Treating density-dependent and density-independent as mutually exclusive. Real populations experience both. A bushfire (density-independent) reduces N, then density-dependent factors regulate the recovery toward K.
Confusing r and K in the formulae. Lower-case r is the per capita growth rate; upper-case K is the carrying capacity.
Equating r-selected with primitive and k-selected with advanced. They are different strategies, both successful in their respective environments.
Using survivorship Type I to describe insects. Most invertebrates are Type III.
In one sentence
Populations grow exponentially when resources are unlimited (J-curve, dN/dt = rN) but switch to logistic growth as carrying capacity (K) is approached (S-curve, dN/dt = rN(K minus N)/K), with density-dependent factors such as competition, disease and predation providing the negative feedback that holds N near K, density-independent factors such as fire, drought and cyclone driving fluctuations, and survivorship curves and r and k strategies summarising how species allocate effort to reproduction and survival across their life history.
Past exam questions, worked
Real questions from past QCAA papers on this dot point, with our answer explainer.
2023 QCAA5 marksA population of cane toads (Rhinella marina) invading a new area of northern Australia initially shows exponential growth, then slows. Sketch and label the two growth curves, define carrying capacity, and explain why the population shifts from exponential to logistic growth.Show worked answer →
A 5-mark answer needs the two curves, the K definition and the mechanism.
Exponential curve. Plot population (N) against time (t). A J-shaped curve rising steeply as N keeps doubling. Equation dN/dt = rN, where r is the per capita growth rate.
Logistic curve. An S-shaped (sigmoidal) curve that rises exponentially at first, then bends and levels off at the carrying capacity. Equation dN/dt = rN ((K minus N) / K).
Carrying capacity (K). The maximum population size that the environment can sustain indefinitely given available resources (food, water, shelter, breeding sites).
Why the shift occurs. When cane toads arrive in an area, food and breeding sites are abundant and there are few predators that can safely eat them. r is high and growth is exponential. As N rises, intraspecific competition for resources intensifies, parasites and pathogens build up, and any predators that can tolerate the toad's toxins (kookaburras, water rats) increase. Per capita birth rate falls and per capita death rate rises until they balance at K, producing the plateau.
Markers reward both curves correctly labelled, a precise K definition and at least two density-dependent mechanisms.
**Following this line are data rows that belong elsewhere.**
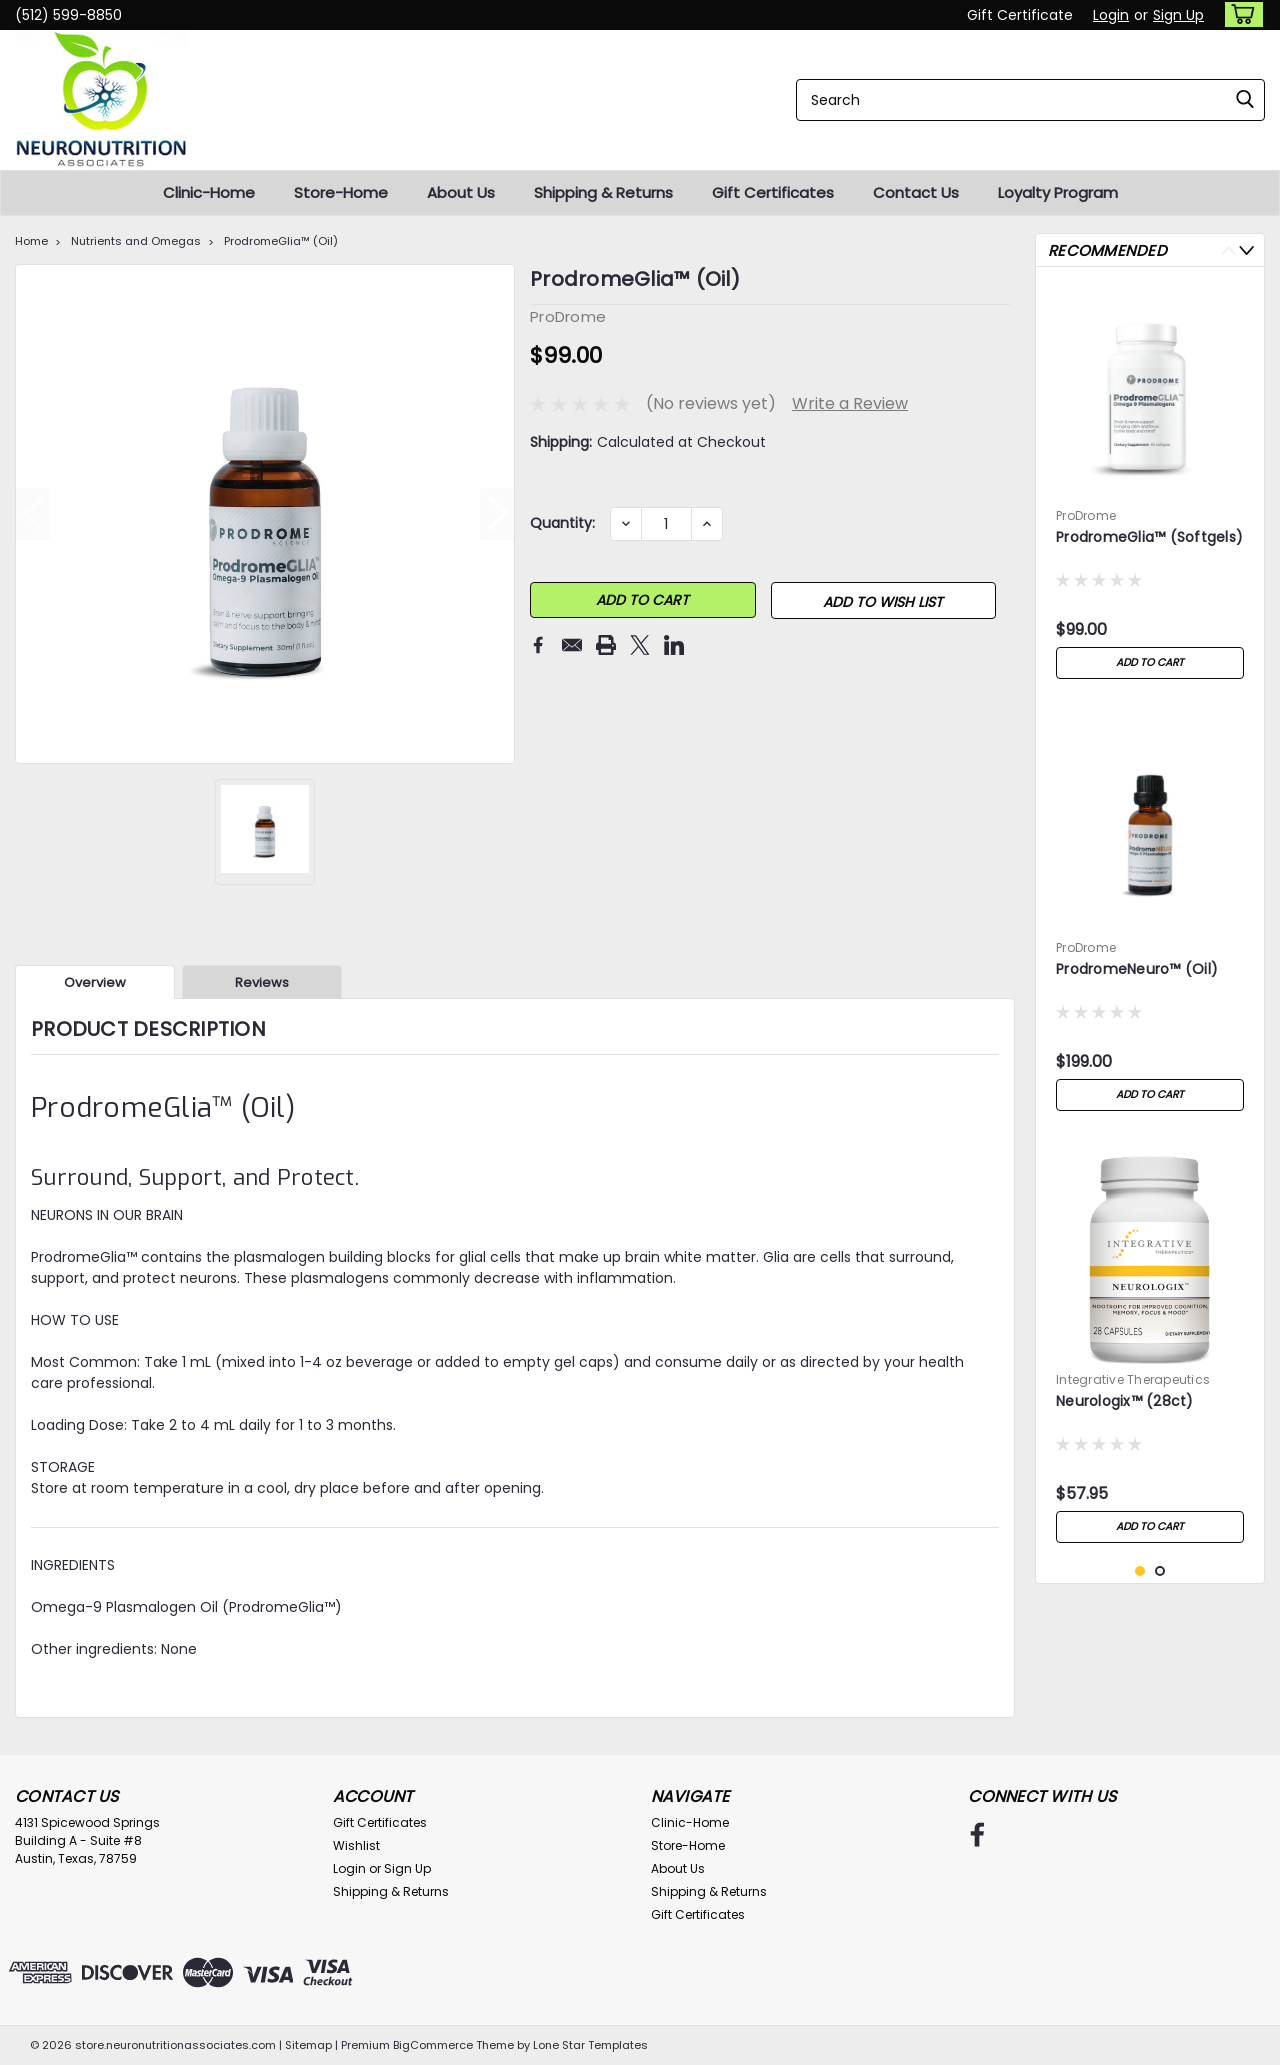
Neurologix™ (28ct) (1125, 1401)
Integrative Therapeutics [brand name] (1133, 1379)
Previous (1228, 250)
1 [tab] (1140, 1571)
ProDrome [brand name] (1086, 515)
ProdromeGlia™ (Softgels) (1149, 537)
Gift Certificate (1020, 15)
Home (31, 241)
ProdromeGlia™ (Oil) (281, 241)
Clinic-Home (209, 192)
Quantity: (562, 523)
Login (1111, 15)
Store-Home (341, 192)
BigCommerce (433, 2045)
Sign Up (1178, 15)
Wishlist (356, 1845)
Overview (95, 982)
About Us (461, 192)
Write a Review (850, 403)
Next (1246, 250)
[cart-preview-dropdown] (1239, 14)
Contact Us (916, 192)
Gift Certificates (773, 192)
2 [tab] (1160, 1571)
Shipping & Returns (603, 192)
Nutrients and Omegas (136, 241)
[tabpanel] (1150, 485)
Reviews (262, 982)
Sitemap (308, 2045)
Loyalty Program (1058, 192)
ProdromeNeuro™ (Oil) (1137, 969)
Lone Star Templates (590, 2045)
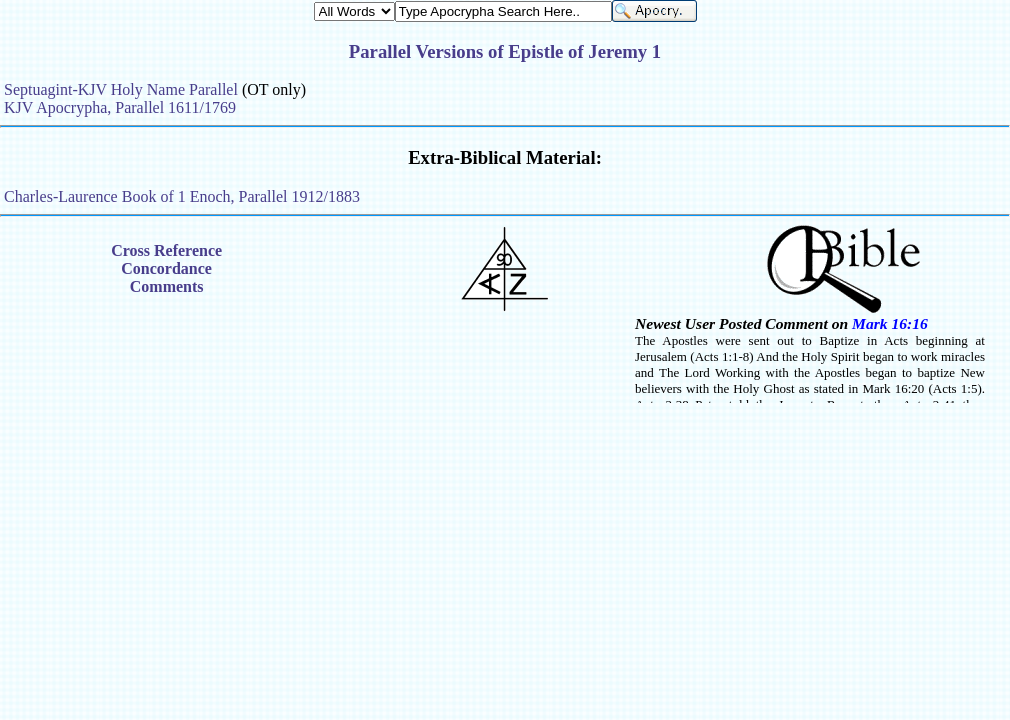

2022 QCAA4 marksDistinguish between density-dependent and density-independent limiting factors with two named examples of each, and explain why these factors interact differently with population size.Show worked answer →
A 4-mark answer needs both definitions, four examples and the size-dependence explanation.
Density-dependent factors. The strength of the factor depends on population density. The denser the population, the stronger its per capita effect. Examples: competition for food and territory (more individuals chasing the same resources), disease and parasitism (faster spread at higher density), predation rates that rise as prey becomes more concentrated, accumulation of metabolic waste.
Density-independent factors. Affect the same proportion of individuals regardless of population density. Examples: bushfire, drought, cyclone, severe frost, sudden volcanic eruption, oil spill.
Interaction. Density-dependent factors regulate populations toward carrying capacity through negative feedback (mortality rises as N rises). Density-independent factors can cause sudden population crashes regardless of size, and are responsible for most of the variability seen in real populations around an equilibrium value.
Markers reward the per capita dependence point and a clear feedback-versus-shock distinction.